Jede Verarbeitung personenbezogener Daten benötigt eine Rechtsgrundlage. Ohne eine solche ist die Verarbeitung rechtswidrig. Art. 6 Abs. 1 DSGVO enthält einen abschließenden Katalog von sechs Rechtsgrundlagen.
Die sechs Rechtsgrundlagen im Überblick
a) Einwilligung (Art. 6 Abs. 1 lit. a DSGVO) Die betroffene Person hat freiwillig, informiert und unmissverständlich zugestimmt. Beispiel: Newsletter-Anmeldung per Double-Opt-in. Die Einwilligung muss jederzeit widerrufbar sein, und der Widerruf muss so einfach wie die Erteilung sein (Art. 7 Abs. 3 DSGVO).
b) Vertragserfüllung (Art. 6 Abs. 1 lit. b DSGVO) Die Verarbeitung ist für die Erfüllung eines Vertrags oder vorvertraglicher Maßnahmen erforderlich. Beispiel: Speicherung der Lieferadresse bei einer Online-Bestellung.
c) Rechtliche Verpflichtung (Art. 6 Abs. 1 lit. c DSGVO) Der Verantwortliche ist gesetzlich zur Verarbeitung verpflichtet. Beispiel: Aufbewahrung von Rechnungen nach Steuerrecht (6-10 Jahre), Meldepflichten an Sozialversicherungsträger.
d) Lebenswichtige Interessen (Art. 6 Abs. 1 lit. d DSGVO) Schutz lebenswichtiger Interessen der betroffenen oder einer anderen Person. Beispiel: Notfallmedizinische Versorgung bei Bewusstlosigkeit. Diese Grundlage ist nur subsidiaer anwendbar.
e) Öffentliches Interesse (Art. 6 Abs. 1 lit. e DSGVO) Wahrnehmung einer Aufgabe im öffentlichen Interesse oder in Ausübung öffentlicher Gewalt. Beispiel: Datenverarbeitung durch Finanzämter oder Polizei. Für öffentliche Stellen in Deutschland konkretisiert durch Paragraph 3 BDSG.

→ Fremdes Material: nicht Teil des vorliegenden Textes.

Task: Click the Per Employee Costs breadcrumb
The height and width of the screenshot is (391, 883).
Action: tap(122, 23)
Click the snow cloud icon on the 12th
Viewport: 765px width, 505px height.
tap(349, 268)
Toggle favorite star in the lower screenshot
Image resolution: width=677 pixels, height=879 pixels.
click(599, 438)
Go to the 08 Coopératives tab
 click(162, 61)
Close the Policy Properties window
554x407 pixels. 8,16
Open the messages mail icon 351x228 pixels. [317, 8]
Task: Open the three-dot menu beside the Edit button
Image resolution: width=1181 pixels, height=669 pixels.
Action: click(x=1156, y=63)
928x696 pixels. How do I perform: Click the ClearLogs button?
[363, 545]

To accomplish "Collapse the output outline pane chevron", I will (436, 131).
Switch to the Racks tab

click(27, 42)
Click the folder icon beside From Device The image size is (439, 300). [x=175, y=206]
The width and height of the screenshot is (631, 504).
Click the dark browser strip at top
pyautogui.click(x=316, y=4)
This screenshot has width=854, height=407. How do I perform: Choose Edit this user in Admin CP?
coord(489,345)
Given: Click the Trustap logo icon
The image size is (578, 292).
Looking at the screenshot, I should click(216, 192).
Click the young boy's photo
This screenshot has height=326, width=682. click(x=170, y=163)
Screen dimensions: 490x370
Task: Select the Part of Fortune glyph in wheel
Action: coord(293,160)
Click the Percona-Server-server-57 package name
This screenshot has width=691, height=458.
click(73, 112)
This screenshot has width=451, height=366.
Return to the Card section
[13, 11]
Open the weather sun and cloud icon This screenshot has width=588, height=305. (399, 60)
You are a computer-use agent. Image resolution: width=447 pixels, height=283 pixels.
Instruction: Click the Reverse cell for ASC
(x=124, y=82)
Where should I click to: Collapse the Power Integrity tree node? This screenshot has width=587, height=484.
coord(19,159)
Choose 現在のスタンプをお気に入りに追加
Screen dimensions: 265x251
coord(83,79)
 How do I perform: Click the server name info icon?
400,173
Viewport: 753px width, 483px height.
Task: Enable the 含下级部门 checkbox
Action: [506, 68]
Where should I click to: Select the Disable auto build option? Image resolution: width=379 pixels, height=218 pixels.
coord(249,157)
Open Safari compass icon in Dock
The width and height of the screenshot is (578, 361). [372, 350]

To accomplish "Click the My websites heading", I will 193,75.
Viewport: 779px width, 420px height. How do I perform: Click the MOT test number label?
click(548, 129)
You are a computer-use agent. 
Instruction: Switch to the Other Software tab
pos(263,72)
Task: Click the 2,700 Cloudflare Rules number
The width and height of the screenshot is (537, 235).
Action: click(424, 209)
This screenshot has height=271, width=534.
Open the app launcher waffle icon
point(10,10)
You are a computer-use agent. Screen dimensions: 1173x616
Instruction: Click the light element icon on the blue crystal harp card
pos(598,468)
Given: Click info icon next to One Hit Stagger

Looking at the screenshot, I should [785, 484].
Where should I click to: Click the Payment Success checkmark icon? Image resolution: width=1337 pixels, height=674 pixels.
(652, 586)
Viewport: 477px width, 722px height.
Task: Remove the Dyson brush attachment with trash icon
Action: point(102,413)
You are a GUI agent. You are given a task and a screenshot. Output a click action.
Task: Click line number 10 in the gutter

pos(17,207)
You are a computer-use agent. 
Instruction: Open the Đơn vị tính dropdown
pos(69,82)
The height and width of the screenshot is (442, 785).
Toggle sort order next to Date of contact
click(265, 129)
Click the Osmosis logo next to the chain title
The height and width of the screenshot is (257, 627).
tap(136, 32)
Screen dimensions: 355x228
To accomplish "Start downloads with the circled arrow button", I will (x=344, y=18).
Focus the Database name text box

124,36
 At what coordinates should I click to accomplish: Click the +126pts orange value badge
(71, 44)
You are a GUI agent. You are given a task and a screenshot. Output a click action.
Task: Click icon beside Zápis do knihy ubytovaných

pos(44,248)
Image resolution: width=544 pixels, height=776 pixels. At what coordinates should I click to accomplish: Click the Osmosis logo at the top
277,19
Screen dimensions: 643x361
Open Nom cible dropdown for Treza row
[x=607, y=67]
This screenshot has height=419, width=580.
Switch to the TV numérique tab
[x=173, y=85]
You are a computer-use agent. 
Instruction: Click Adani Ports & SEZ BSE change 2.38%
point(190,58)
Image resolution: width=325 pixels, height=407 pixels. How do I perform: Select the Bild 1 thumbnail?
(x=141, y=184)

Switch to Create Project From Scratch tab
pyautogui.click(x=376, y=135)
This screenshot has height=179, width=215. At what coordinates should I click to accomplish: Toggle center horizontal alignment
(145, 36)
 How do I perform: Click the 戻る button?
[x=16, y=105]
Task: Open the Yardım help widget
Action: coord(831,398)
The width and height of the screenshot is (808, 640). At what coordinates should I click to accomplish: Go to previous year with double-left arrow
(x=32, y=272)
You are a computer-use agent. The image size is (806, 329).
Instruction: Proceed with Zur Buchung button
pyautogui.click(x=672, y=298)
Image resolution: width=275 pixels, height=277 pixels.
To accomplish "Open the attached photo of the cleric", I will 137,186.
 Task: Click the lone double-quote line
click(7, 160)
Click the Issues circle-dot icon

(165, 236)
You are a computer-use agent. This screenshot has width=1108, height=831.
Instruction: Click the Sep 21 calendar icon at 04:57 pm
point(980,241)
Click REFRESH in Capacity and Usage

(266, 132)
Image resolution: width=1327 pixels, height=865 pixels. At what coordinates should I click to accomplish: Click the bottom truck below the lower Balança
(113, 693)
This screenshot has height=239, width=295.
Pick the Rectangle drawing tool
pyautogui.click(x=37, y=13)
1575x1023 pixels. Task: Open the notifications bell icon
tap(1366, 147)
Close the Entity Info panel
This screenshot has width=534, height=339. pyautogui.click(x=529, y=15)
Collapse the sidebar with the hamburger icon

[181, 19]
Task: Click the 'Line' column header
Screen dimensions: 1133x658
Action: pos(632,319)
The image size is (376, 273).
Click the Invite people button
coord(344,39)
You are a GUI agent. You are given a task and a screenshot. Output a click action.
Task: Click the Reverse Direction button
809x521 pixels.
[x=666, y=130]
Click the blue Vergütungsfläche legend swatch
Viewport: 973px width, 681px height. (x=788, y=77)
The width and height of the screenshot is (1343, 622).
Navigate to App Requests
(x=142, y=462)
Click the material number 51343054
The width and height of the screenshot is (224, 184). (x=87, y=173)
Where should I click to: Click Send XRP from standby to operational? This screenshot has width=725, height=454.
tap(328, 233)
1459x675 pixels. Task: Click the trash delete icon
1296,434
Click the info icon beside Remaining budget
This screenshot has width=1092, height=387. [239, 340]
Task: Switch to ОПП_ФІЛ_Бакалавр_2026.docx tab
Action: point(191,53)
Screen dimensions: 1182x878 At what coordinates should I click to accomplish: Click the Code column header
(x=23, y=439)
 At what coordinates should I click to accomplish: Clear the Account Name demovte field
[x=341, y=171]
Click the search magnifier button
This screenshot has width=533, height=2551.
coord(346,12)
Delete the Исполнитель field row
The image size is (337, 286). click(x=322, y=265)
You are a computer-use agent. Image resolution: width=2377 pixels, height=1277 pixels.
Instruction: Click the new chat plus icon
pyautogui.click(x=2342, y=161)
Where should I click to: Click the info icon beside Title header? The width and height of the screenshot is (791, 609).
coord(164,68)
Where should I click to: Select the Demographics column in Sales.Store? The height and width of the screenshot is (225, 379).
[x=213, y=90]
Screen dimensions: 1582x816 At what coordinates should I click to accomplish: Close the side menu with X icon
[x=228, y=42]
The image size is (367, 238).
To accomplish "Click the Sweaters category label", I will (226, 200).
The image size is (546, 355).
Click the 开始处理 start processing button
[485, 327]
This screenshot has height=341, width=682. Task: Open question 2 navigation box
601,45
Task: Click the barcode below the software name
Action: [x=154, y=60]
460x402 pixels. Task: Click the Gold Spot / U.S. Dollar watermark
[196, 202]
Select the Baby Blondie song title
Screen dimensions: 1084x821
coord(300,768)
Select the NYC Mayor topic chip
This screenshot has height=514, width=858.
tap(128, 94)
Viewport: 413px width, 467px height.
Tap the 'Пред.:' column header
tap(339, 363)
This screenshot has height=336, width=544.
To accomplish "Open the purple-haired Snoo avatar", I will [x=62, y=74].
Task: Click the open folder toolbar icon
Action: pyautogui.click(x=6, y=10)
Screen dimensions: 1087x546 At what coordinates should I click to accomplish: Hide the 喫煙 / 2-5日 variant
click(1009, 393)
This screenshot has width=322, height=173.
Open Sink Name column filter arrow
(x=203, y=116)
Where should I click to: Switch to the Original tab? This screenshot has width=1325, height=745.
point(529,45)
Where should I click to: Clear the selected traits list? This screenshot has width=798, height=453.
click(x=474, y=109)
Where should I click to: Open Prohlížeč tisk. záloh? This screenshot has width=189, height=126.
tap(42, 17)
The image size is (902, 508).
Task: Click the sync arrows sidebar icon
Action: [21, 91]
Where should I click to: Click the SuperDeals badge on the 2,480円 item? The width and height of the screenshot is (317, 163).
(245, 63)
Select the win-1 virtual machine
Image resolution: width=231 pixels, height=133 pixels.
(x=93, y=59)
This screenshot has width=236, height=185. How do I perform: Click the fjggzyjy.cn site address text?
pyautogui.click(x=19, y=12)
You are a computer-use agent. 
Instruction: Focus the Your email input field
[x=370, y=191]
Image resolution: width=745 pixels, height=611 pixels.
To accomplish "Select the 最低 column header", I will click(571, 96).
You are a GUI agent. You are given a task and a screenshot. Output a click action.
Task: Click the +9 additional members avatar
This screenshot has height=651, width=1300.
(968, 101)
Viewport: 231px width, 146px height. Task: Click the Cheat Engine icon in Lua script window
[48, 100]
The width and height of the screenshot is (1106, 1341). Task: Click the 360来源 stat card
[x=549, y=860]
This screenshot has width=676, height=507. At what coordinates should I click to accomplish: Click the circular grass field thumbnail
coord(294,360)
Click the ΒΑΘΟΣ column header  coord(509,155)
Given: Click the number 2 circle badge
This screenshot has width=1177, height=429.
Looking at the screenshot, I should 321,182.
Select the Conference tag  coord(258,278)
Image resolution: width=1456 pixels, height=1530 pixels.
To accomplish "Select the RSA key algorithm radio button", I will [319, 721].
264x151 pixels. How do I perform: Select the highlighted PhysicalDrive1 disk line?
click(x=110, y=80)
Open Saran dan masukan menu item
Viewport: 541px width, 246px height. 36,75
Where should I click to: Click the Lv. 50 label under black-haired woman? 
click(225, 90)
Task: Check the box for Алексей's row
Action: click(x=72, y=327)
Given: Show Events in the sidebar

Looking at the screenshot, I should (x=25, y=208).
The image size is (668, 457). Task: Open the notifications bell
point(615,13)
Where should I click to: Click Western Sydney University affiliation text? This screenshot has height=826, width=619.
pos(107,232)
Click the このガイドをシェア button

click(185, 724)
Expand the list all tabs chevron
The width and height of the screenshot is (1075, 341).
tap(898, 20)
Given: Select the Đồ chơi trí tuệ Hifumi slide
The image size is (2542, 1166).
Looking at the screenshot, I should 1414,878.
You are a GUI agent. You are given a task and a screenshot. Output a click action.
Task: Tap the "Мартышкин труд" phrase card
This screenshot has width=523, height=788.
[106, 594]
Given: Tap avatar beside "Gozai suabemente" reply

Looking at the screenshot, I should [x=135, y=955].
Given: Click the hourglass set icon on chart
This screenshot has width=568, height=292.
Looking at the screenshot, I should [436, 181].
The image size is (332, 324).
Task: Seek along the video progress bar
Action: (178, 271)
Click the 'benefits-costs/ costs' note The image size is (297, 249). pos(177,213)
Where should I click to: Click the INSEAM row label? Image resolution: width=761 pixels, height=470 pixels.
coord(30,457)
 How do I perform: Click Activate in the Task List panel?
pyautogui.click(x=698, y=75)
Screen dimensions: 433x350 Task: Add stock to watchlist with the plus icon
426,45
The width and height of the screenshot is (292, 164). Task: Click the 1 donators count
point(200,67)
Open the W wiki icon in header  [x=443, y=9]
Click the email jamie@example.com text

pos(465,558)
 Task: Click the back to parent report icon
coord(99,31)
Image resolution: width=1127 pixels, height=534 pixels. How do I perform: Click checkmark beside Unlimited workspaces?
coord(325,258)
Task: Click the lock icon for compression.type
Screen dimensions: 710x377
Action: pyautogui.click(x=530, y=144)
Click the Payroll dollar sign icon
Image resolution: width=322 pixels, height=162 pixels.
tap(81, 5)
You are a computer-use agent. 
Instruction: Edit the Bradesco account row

f) Berechtigtes Interesse (Art. 6 Abs. 1 lit. f DSGVO) Die Verarbeitung ist zur Wahrung berechtigter Interessen erforderlich, sofern die Interessen der betroffenen Person nicht überwiegen. Beispiel: Direktwerbung an Bestandskunden (EG 47 DSGVO), IT-Sicherheitsmassnahmen, Betrugsverhinderung. Behörden dürfen sich nicht auf diese Grundlage berufen.
Wichtige Praxisregel
Die Rechtsgrundlage muss VOR Beginn der Verarbeitung festgelegt und dokumentiert werden. Ein nachträglicher Wechsel der Rechtsgrundlage ist grundsätzlich unzuläßig. Bei sensiblen Daten (Art. 9 DSGVO) gelten zusätzliche, strengere Anforderungen.